Dabei bin ich mir unsicher, welches Format ich wählen soll.
Ursprünglich habe ich nach 34" 21:9-Bildschirmen geschaut. 
Dann war ich vor ein paar Tagen im Media Markt und habe dort vor Ort einen curved Monitor in 27" gesehen. 
Die Größe und das Format haben mich ebenfalls sehr angesprochen. 
Allerdings hatte das Gerät im Markt nur FullHD, was mir zu wenig ist.

Hier noch die Fragen aus dem Sticky 

 1.) Wie hoch ist dein Kapital bzw. der Preisrahmen in dem du dich bewegen kannst?

Preisrahmen bei 900€

2.) Besitzt du noch einen alten Monitor bei dem du dir nicht sicher bist, ob sich ein Upgrade bzw. Neukauf lohnen würde?

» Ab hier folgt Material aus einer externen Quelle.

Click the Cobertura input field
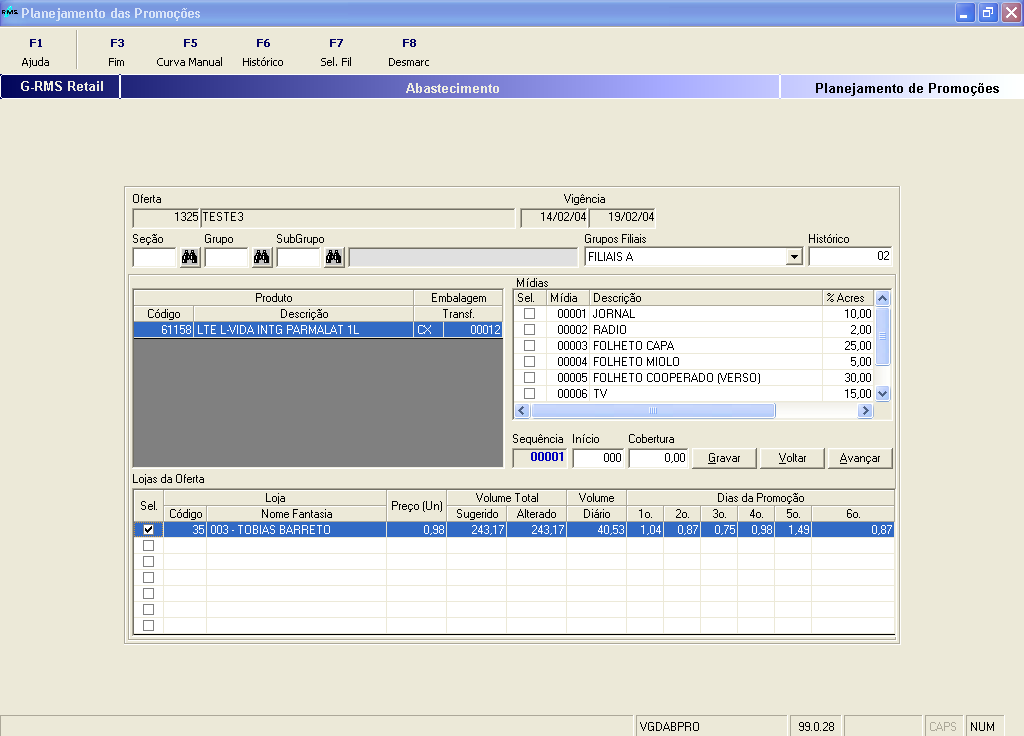The height and width of the screenshot is (736, 1024). pos(658,458)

Ich nutze aktuell einen Samsung Syncmaster 2443BW in 16:10 mit 1920*1200

3.) Welche Grafikkarte ist in deinem PC verbaut? (Wichtig bezüglich der Auflösung!)

MSI GTX980 mit Twin Frozr

4.) Wie sieht der geplante Verwendungszweck schwerpunktmäßig aus? Gaming, Film/Foto-Bearbeitung, Office oder Allround?

Allround. Von Allem etwas. Im Moment GTA5. Aber auch Rennspiele wie Formel1, Grid oder Dirt zählen dazu. Filme schaue ich am Fernseher
Office ist klar ein Teil meiner Arbeit. Ebenso das Surfen im Netz.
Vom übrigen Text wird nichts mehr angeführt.